SonicWall is one of those vendors people have strong opinions about. I find the NSA line boringly reliable for small perimeters, which is the quality I want in a perimeter firewall.
WAN rules that don't accumulate cruft
Every perimeter I inherit has 40 rules, 10 of which do something and 30 of which were added "temporarily" in 2019. I rebuild them in order of specificity, with comments that include a ticket number and an expiry date. Every quarterly review, expired rules get reviewed for continued need.
DPI-SSL: yes, but carefully
Deep packet inspection on TLS traffic is powerful and controversial. My defaults:
- Turned on, with a robust exclusion list (banking, health, HR, pinned-cert apps).
- Root CA distributed via Intune, not manually — you'll have 300 help tickets otherwise.

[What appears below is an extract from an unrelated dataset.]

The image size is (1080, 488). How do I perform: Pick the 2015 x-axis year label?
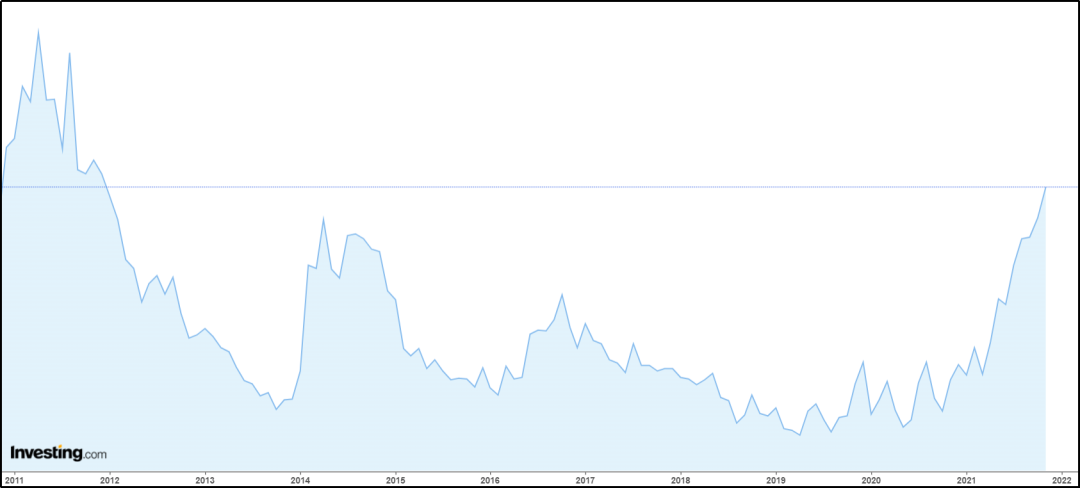[x=395, y=479]
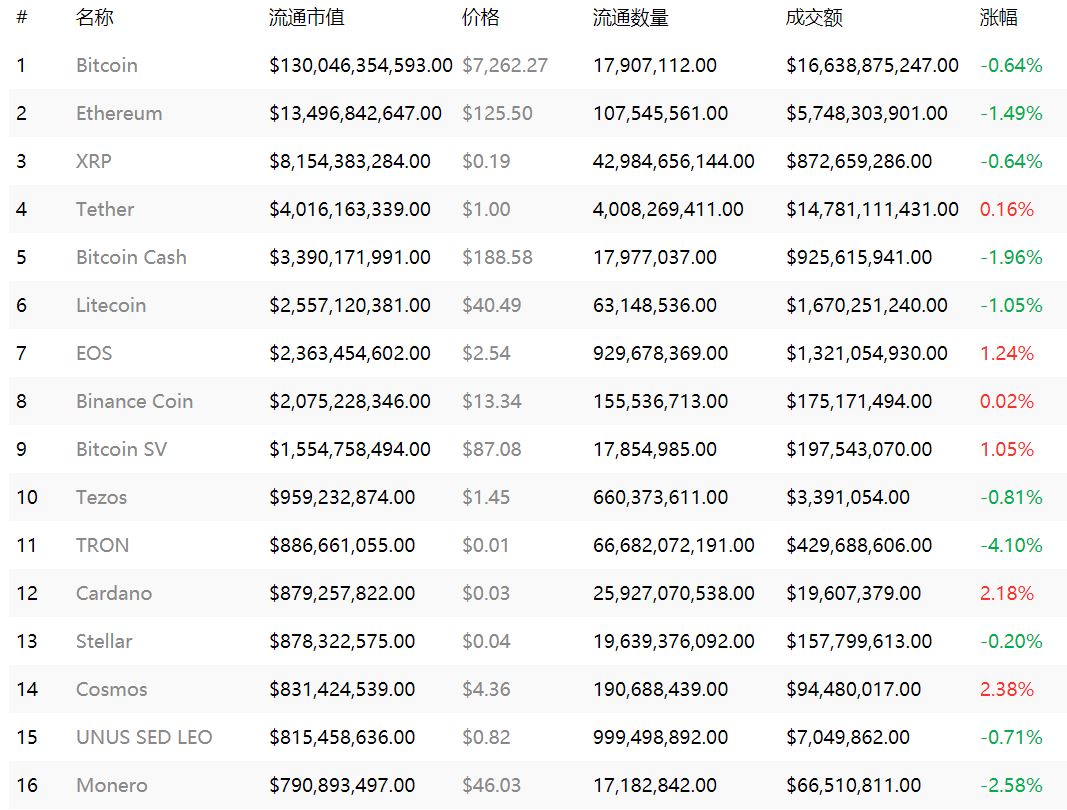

- Performance headroom at 2x the steady-state throughput. DPI-SSL eats CPU.
SMA for contractors
The Secure Mobile Access appliance is a clean way to give contractors browser-based access to specific resources without handing them a VPN client or an AD account. Per-resource policies, time-boxed accounts, and session recording for compliance-sensitive portals.
Logging destination
Send SonicWall syslog to Graylog, not to SonicWall's cloud. You want the logs in the same place as everything else — the firewall isn't special, it's just another source.